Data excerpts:
--- START ---

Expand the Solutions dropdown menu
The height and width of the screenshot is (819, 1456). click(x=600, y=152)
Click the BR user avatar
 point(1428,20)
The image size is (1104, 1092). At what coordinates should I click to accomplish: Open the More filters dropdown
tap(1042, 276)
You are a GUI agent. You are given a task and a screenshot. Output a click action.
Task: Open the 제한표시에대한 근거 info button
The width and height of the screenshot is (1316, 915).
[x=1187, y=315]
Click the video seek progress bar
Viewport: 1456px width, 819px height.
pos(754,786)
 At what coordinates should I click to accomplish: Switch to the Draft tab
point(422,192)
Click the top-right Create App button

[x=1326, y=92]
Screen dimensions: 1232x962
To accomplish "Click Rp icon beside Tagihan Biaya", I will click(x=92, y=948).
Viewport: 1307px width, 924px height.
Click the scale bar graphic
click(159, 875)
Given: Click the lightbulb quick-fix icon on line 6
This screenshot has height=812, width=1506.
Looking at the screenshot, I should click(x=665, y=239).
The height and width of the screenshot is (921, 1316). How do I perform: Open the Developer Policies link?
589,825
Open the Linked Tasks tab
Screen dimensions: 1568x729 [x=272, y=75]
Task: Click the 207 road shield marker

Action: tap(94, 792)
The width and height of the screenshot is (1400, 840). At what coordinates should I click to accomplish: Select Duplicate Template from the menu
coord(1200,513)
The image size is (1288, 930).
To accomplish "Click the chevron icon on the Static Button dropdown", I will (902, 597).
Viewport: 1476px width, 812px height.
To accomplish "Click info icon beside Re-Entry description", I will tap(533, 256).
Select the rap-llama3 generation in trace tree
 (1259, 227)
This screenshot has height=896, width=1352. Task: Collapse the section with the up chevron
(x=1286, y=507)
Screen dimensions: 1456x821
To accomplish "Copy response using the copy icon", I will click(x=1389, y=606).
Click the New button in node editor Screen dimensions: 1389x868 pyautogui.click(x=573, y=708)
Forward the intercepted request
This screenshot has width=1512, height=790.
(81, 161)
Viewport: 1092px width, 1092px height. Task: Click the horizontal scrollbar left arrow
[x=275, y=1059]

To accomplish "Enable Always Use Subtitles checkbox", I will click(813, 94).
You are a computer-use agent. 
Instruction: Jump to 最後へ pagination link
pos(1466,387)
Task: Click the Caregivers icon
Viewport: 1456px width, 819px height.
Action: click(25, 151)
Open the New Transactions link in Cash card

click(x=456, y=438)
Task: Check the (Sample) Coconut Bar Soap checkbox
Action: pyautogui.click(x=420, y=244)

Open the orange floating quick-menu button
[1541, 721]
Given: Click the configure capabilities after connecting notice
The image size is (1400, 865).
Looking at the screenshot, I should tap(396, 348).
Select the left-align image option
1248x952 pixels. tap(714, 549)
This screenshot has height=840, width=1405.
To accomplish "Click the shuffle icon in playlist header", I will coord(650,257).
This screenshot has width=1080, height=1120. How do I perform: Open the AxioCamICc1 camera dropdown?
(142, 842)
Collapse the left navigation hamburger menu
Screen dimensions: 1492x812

--- END ---

Brief:
Write out again, exactly, the lines from the start of the entries up to and including the one with "Screen dimensions: 1232x962". Nothing else belongs in the reply.

Written solution:
Expand the Solutions dropdown menu
The height and width of the screenshot is (819, 1456). click(x=600, y=152)
Click the BR user avatar
 point(1428,20)
The image size is (1104, 1092). At what coordinates should I click to accomplish: Open the More filters dropdown
tap(1042, 276)
You are a GUI agent. You are given a task and a screenshot. Output a click action.
Task: Open the 제한표시에대한 근거 info button
The width and height of the screenshot is (1316, 915).
[x=1187, y=315]
Click the video seek progress bar
Viewport: 1456px width, 819px height.
pos(754,786)
 At what coordinates should I click to accomplish: Switch to the Draft tab
point(422,192)
Click the top-right Create App button

[x=1326, y=92]
Screen dimensions: 1232x962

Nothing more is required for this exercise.